We came to the island because of a project request.  Japan has already agreed to drill the borehole on this island so flat that they had to find the highest point, which we hiked up to—they guessed the highest spot was about 32 feet and it wasn’t much of a hike.  A geologist has already been there to verify that they would get clean water.  What they want us to do is to provide the tower, tank, diesel engine and pump.  That leaves the piping, so the church wants to see if someone will partner with them.  Apparently they are too poor on this island to provide it, although they would dig the trenching.  I think however if they are not willing to do something more, the church won’t buy into it.

We walked up to the resort while listening to Polynesian music and were given pineapple drinks.  We were in heaven but without bathing suits.


The church members have a special problem on this island—the people here don’t accept them and ran them off.  The Free Wesleyan Church is the most popular here in Tonga because a missionary named Wesleyan was the first to come here and introduced Christianity to them.  The LDS members have made attempts to come back, so they especially want us to fulfill this need so that the church members will be more welcome on this island, plus they need it.  It was for this purpose that the Stake President went with us on our journey because it is in his Stake area. 

While looking up things on the Internet about Tonga I realized that Ana’s last name means ‘fish’ (Ika).  The Stake President gave me his name and said it meant tree and road and something else--way too long to remember--a very nice man.  While going over to the island the men with us were big enough that we had to get some to move forward so that the boat could get out of its own way and plane over the water.  Still, it only took 30 minutes to get there.

The water is so clear there that we could see the little fishes that come close to the shore.  The water at the edge was like a bathtub.  There is so much coral that the boat had to maneuver around the reefs, but one time bumped it with his engine.  When the men went out snorkeling they said that there was a ‘clam farm’ out there by the reef.  Everyone says how beautiful the reefs are here.

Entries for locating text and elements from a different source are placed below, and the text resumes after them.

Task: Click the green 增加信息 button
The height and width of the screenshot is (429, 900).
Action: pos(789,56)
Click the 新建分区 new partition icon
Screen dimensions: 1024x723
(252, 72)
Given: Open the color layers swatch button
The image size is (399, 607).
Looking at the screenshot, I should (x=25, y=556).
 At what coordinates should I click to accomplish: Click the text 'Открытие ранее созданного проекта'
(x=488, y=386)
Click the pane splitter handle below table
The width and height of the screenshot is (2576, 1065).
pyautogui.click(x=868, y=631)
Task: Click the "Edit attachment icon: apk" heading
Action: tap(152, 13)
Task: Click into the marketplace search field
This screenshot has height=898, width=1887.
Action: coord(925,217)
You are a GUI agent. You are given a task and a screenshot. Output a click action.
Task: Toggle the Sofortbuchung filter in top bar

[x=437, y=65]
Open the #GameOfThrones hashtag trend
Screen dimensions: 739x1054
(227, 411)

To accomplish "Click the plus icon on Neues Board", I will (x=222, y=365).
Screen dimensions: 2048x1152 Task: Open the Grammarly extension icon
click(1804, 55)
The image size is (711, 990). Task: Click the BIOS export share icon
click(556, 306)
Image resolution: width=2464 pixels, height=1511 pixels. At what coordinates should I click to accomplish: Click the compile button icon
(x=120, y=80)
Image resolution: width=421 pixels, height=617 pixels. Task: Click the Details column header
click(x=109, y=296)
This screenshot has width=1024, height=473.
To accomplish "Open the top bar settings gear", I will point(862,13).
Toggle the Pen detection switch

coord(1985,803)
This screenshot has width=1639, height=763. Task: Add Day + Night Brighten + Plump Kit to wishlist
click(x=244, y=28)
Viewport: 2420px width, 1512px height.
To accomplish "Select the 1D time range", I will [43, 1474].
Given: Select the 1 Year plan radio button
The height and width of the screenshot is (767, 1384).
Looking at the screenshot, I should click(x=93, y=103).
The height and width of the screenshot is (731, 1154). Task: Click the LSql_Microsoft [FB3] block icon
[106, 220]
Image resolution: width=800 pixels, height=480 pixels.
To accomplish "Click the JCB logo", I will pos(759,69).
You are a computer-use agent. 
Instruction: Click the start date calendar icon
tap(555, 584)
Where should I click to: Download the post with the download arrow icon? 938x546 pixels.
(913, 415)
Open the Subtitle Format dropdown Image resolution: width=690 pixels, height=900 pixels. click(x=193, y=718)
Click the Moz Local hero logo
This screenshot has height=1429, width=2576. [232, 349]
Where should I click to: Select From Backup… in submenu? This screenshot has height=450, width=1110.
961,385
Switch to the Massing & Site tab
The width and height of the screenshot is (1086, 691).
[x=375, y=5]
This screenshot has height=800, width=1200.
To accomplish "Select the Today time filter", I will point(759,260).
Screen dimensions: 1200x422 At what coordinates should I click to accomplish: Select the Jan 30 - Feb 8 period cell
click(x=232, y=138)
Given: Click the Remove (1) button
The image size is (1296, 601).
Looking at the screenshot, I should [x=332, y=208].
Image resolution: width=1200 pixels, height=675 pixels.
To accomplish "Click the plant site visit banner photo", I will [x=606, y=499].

So while they did what we all wanted to do, we took naps, visited, had smoothies, went walking on the beach, collected shells and took lots of pictures of the paradise we found ourselves in.   
 
This is a salt water pool since they use what little water they have for drinking.  At low tide we collected shells by the bathtub water at the shore.  We so wanted to go in the water!


Japan has donated a lot of humanitarian aid here on the islands.  We see solar panels everywhere, but unfortunately they are the kind that only work when the sun shines and do not store power.  And even in the dry season the clouds, which might not produce a drop of rain, cloud the skies the solar panels don’t work.   Electricity here is so high that they would rather use diesel and generators to pump the wells.  Even in places where they do have power, they rarely use it because of the extreme expense.  They use diesel fuel to bring the power so the bill to customers is ridiculous, even by American standards.

After we returned to the main island we checked out one project request to replace an engine and pump and saw two old projects that were still working from 2006—not too bad.  We went out for pizza that tasted like what we’d get at home from an Italian man who started a new life in Tonga of all places—we always wonder how someone decides to live a different life somewhere completely different than what they used to consider home.  He’s a nice man and makes good pizza and he used to be in construction.  But he came here and married a local woman and had children and started anew.

The Stake President, Murdock’s and Ana Ika.



We went to bed exhausted once again, and also too late.  There is not enough time to get it all in.  We are leaving at 5:30 AM for the airport to go to another island.